The Turkish Journal of Pediatrics 2012 , Vol 54 , Num 2
What Is the Outcome of Rheumatic Carditis in Children with Sydenham’s Chorea?
Departments of 1Pediatric Cardiology, 2Pediatrics, 3Pediatric Neurology, Ankara Children’s Hematology and Oncology Hospital, and 4Department of Biostatistics, Ankara University Faculty of Medicine, Ankara, Turkey We evaluated the echocardiographic features of 69 children diagnosed with Sydenham's chorea at the first attack of acute rheumatic fever. By echocardiography, carditis was detected in 71% of cases and silent carditis was shown in 28.9% of cases at initial presentation. Most patients had mild or moderate valvular regurgitation. Sixty-three cases were followed from 1-10 years. The improvement rate in valvulitis in cases with silent carditis (29.4%) was not different than in cases with clinical carditis (18.5%) (p>0.05). Persistence of valvular pathologies occurred in 72.2% of cases with carditis in the long-term follow-up (>2 years). Most patients (88.8%) complied with secondary prophylaxis, so relapse of carditis was exclusively prevented in our patients. Recurrence of chorea was identified in 20.6% of cases and was not associated with clinical or laboratory evidence for streptococcal re-infection.

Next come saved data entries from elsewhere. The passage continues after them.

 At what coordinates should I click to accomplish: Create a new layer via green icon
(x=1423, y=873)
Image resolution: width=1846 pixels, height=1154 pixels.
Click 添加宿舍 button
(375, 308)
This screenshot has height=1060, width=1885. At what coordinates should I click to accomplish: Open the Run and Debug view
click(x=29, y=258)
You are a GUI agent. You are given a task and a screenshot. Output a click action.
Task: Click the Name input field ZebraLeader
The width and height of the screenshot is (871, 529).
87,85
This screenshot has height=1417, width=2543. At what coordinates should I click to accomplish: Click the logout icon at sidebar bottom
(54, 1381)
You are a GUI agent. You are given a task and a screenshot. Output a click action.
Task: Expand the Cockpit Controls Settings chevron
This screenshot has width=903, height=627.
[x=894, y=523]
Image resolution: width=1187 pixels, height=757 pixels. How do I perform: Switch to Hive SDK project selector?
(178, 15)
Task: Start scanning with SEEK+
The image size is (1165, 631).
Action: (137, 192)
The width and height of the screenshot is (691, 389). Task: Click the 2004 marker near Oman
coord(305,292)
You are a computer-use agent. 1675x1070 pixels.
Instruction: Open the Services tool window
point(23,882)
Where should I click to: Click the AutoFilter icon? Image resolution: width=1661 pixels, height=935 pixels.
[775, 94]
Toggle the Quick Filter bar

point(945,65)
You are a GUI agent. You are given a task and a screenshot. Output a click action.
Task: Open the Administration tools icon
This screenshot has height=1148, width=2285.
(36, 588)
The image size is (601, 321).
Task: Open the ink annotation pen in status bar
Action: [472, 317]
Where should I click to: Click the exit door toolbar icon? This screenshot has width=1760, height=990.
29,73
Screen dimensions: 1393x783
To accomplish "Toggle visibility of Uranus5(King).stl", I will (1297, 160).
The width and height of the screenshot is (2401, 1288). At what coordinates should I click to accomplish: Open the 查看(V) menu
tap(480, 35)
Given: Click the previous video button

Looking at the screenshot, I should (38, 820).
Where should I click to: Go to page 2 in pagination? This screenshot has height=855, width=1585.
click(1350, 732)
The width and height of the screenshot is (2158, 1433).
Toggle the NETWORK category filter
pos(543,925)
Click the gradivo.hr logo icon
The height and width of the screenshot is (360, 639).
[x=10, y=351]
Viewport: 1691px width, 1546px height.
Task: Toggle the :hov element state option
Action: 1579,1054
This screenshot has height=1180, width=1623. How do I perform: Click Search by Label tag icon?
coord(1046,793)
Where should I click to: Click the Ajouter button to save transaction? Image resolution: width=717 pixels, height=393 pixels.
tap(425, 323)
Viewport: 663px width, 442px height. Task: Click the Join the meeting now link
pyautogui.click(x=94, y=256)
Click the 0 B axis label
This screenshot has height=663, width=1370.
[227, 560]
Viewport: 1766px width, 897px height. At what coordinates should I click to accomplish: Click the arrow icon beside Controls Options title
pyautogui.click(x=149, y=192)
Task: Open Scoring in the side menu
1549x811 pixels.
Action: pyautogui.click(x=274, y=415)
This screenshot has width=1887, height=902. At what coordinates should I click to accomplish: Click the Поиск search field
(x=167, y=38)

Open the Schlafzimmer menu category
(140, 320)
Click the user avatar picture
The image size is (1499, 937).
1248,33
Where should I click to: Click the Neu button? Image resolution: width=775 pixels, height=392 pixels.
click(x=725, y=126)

Patients with chorea usually had mild carditis, and carditis showed resolution. Relapse of carditis in our population was exclusively prevented with secondary prophylaxis. Recurrence of chorea was not rare, despite regular treatment with benzathine penicillin. Keywords : Sydenham’s chorea, rheumatic carditis, children, recurrence rate, adherence to secondary prophylaxis, prognosis.